(SET PROBLEM)
Rewrite every row below as a numbered list and omit the blank lines.

--- start of PROVIDED INFORMATION ---

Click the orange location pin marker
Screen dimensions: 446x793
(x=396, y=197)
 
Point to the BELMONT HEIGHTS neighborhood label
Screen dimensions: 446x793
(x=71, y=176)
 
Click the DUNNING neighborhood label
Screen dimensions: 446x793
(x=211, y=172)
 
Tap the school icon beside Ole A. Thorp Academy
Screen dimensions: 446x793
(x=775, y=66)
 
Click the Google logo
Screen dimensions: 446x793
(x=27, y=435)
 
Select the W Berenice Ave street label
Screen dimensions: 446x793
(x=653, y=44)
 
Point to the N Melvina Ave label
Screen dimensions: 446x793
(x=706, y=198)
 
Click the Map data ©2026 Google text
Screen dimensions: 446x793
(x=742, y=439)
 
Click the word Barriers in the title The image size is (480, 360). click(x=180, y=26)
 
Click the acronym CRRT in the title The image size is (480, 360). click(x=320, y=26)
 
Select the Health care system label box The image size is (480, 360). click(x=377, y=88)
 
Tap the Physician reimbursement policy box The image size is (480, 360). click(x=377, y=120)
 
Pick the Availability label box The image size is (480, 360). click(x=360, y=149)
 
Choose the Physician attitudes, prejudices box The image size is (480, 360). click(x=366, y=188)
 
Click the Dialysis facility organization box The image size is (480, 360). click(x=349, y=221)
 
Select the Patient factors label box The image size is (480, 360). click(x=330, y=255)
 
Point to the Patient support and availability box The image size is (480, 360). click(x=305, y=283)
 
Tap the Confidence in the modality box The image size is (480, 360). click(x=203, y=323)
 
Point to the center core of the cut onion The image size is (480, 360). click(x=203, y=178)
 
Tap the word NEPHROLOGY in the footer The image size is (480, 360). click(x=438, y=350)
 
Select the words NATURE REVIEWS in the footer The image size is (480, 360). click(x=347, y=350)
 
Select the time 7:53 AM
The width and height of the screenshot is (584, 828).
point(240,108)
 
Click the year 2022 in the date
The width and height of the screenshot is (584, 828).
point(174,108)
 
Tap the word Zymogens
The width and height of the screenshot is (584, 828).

--- end of PROVIDED INFORMATION ---

(SOLUTION TO THE EXERCISE)
1. Click the orange location pin marker
2. Screen dimensions: 446x793
3. (x=396, y=197)
4. Point to the BELMONT HEIGHTS neighborhood label
5. Screen dimensions: 446x793
6. (x=71, y=176)
7. Click the DUNNING neighborhood label
8. Screen dimensions: 446x793
9. (x=211, y=172)
10. Tap the school icon beside Ole A. Thorp Academy
11. Screen dimensions: 446x793
12. (x=775, y=66)
13. Click the Google logo
14. Screen dimensions: 446x793
15. (x=27, y=435)
16. Select the W Berenice Ave street label
17. Screen dimensions: 446x793
18. (x=653, y=44)
19. Point to the N Melvina Ave label
20. Screen dimensions: 446x793
21. (x=706, y=198)
22. Click the Map data ©2026 Google text
23. Screen dimensions: 446x793
24. (x=742, y=439)
25. Click the word Barriers in the title The image size is (480, 360). click(x=180, y=26)
26. Click the acronym CRRT in the title The image size is (480, 360). click(x=320, y=26)
27. Select the Health care system label box The image size is (480, 360). click(x=377, y=88)
28. Tap the Physician reimbursement policy box The image size is (480, 360). click(x=377, y=120)
29. Pick the Availability label box The image size is (480, 360). click(x=360, y=149)
30. Choose the Physician attitudes, prejudices box The image size is (480, 360). click(x=366, y=188)
31. Click the Dialysis facility organization box The image size is (480, 360). click(x=349, y=221)
32. Select the Patient factors label box The image size is (480, 360). click(x=330, y=255)
33. Point to the Patient support and availability box The image size is (480, 360). click(x=305, y=283)
34. Tap the Confidence in the modality box The image size is (480, 360). click(x=203, y=323)
35. Point to the center core of the cut onion The image size is (480, 360). click(x=203, y=178)
36. Tap the word NEPHROLOGY in the footer The image size is (480, 360). click(x=438, y=350)
37. Select the words NATURE REVIEWS in the footer The image size is (480, 360). click(x=347, y=350)
38. Select the time 7:53 AM
39. The width and height of the screenshot is (584, 828).
40. point(240,108)
41. Click the year 2022 in the date
42. The width and height of the screenshot is (584, 828).
43. point(174,108)
44. Tap the word Zymogens
45. The width and height of the screenshot is (584, 828).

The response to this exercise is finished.